Si racconta che nell’antico palazzo, viveva un signore autoritario con la moglie e la loro bellissima figlia. Il duca era conosciuto come un burbero ed era solito maltrattare moglie e figlia, a tal punto che un giorno, mentre il padre era via per una battuta di caccia al cinghiale, la giovane scappò. Ma la madre, in apprensione, avvertì il marito, al suo rientro. L’uomo si mise alla ricerca della figlia e la trovò sulla spiaggia verso Paestum. La fuga fu duramente punita e la giovane fu frustata e rinchiusa in fondo a un pozzo, da dove poteva udire gli altri bambini giocare ma non poteva godere della luce del sole. La madre era autorizzata a calarle solo i pasti e la speranza che qualcuno passasse di là per salvarla era sempre più debole.

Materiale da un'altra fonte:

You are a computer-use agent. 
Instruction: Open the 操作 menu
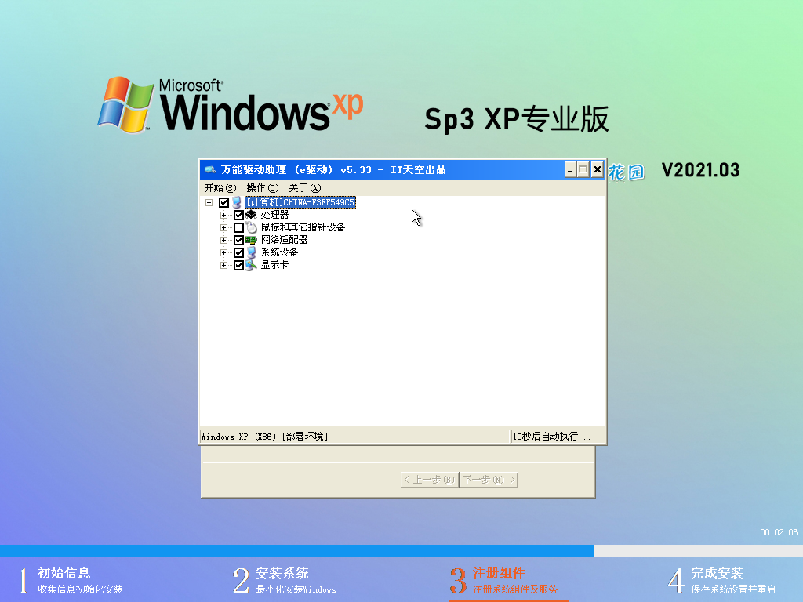tap(263, 187)
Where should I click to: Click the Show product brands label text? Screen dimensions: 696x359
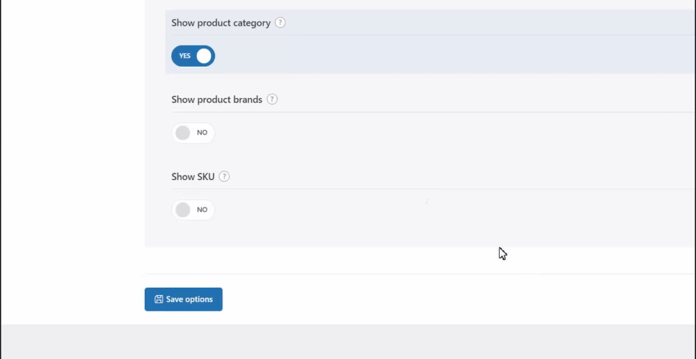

Il principe, di ritorno da una missione nel pieno delle terre cilentane, di passaggio ad Agropoli, si insospettì non trovando la duchessina sul suo balcone ad accoglierlo. La liberò dal pozzo e la portò in trionfo in sella sul suo cavallo, chiedendola in sposa, come in ogni fiaba che si rispetti con il suo “e vissero felici e contenti” e quando fece portare il malvagio duca al suo cospetto, per rendergli pan per focaccia, la dolce e bella figlia lo risparmiò, Anzi, ringraziò perfino il padre poiché senza quella disavventura non avrebbe ottenuto la felicità che l’aspettava di lì in poi. E non manca neanche la morale della favola, cioè che per scoprire la felicità, bisogna prima conoscere qualche pena.
E per chi raggiunge il pozzo della leggenda, salendo le strette scale di pietra di quel palazzotto, in un angolo sul pianerottolo del primo piano, è inevitabile provare a esprimere un desiderio lasciando cadere giù nel pozzo una monetina.